だが戦力差は歴然。ハイエルフとの戦いに敗れたダークエルフたちは元の地へ戻り、そこでほとんどが力尽き死に絶えた。
ただ一人。強力な魔力を有していた一人の少女を残して。
それが四天王ベルファールなのだという。
「彼女は憎悪を魔力に転換したり、屠ったドラゴンを手駒として転生させる術を持っている。私の神聖魔法とは逆の、古代暗黒魔法の使い手だ。そして同時に、転移魔法を発現している唯一のダークエルフでもある」
「転移魔法?」
「簡潔に言うと、物体を離れた場所に瞬時に移動させる魔法のことだ。ただ、聖域の中まではその力が及ばないため、まだ森までしか進入を許してはいないが。より強力な竜種の魔物を作り出されたら分からない」
「なるほど」
わしはふむと頷く。
あの雑魚どもは小手調べと瘴気を地下へ浸透させることを目的にしているだけ。所詮はお遊びだ。だが、というか恐らく。いまはより強力なドラゴンを生み出すために大人しくしていると考えるのが無難だろう。
魔物を生み出すのにも時間がかかるというわけだ。
とすれば、次に襲ってくる連中はより強いモノたちである可能性が高い。
わしらも、チンタラしておれん。
しかし、わしの心の中にはわずかなわだかまりが生まれていた。
このままで本当に良いのだろうか、と。
「勇者とその仲間たち。このユグドラシルの大地のためにも、どうかベルファールの討伐をお願いしたい」
深々と頭を下げるエステル。
「ああ、あたしらに任せとけよ」
「大地も、この地に住まうすべての者たちも、必ず救ってみせるわ」
「わたしたちがきっとなんとかするから、待ってて」
「こんなところで足踏みしてらんないしね!」
頼まれずとも端からそのつもりだという女子たちの言葉に、女王を始め神殿にいるハイエルフたちも表情を明るくした。

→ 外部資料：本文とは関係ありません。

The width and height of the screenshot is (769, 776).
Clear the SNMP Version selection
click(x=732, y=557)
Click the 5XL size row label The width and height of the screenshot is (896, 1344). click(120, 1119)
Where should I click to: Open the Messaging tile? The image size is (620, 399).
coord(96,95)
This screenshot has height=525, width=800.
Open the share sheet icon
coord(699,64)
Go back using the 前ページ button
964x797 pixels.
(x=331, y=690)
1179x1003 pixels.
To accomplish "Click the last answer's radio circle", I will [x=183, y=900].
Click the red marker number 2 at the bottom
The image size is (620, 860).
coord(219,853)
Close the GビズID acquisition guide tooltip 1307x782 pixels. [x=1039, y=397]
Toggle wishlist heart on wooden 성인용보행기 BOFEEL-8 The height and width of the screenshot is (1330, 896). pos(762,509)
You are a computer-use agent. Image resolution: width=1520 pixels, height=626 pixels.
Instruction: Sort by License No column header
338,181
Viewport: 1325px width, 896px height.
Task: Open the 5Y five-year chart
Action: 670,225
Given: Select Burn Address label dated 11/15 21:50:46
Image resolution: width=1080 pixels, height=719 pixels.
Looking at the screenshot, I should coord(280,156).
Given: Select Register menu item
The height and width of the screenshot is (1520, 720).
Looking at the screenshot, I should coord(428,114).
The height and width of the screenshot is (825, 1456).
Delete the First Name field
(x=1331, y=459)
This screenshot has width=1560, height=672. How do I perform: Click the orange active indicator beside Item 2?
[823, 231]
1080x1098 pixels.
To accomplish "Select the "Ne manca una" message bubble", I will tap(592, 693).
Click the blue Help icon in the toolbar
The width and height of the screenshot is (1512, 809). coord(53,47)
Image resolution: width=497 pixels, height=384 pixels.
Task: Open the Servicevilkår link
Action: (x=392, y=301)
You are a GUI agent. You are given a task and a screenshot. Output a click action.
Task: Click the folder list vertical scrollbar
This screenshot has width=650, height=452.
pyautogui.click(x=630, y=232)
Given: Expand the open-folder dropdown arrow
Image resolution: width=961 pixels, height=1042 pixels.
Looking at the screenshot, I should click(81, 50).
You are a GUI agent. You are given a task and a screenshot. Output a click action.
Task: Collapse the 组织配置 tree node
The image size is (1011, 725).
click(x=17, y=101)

仲間たちとアルティア、そしてエステルの目がわしを向く。
ひたむきで素直でまっすぐな瞳。前を向く希望に満ち満ちた面差しだ。
そんな彼女らに、もちろんだと、わしも強く首肯する。
「この大地の脅威はわしらが排除する。だから待っていてくれ」
「……ありがとう、勇者らしからぬ人」
女王の一言に、思わずズコーっとこけかけたが。
姿勢を正して、わしは皆に微笑を浮かべた。
この場では、わし一人の浅い考えを発言するなど場違いにもほどがあるだろう。そのような権利があるわけでもない。古から連綿と続いてきた不和は、そう簡単に改善し拭いきれるものではないだろうし。
だがわしは、心の片隅で想うのだ。
たった一人で生き抜いてきた、そのダークエルフを。他を信じることも出来ず、一人ぼっちでいまもいる、ベルファールという女性のことを。
敵に対して同情を抱くなど、わしは甘っちょろいだろうか……。
皆に笑顔を見せる裏で、わしはふとそんなことを考えていた――。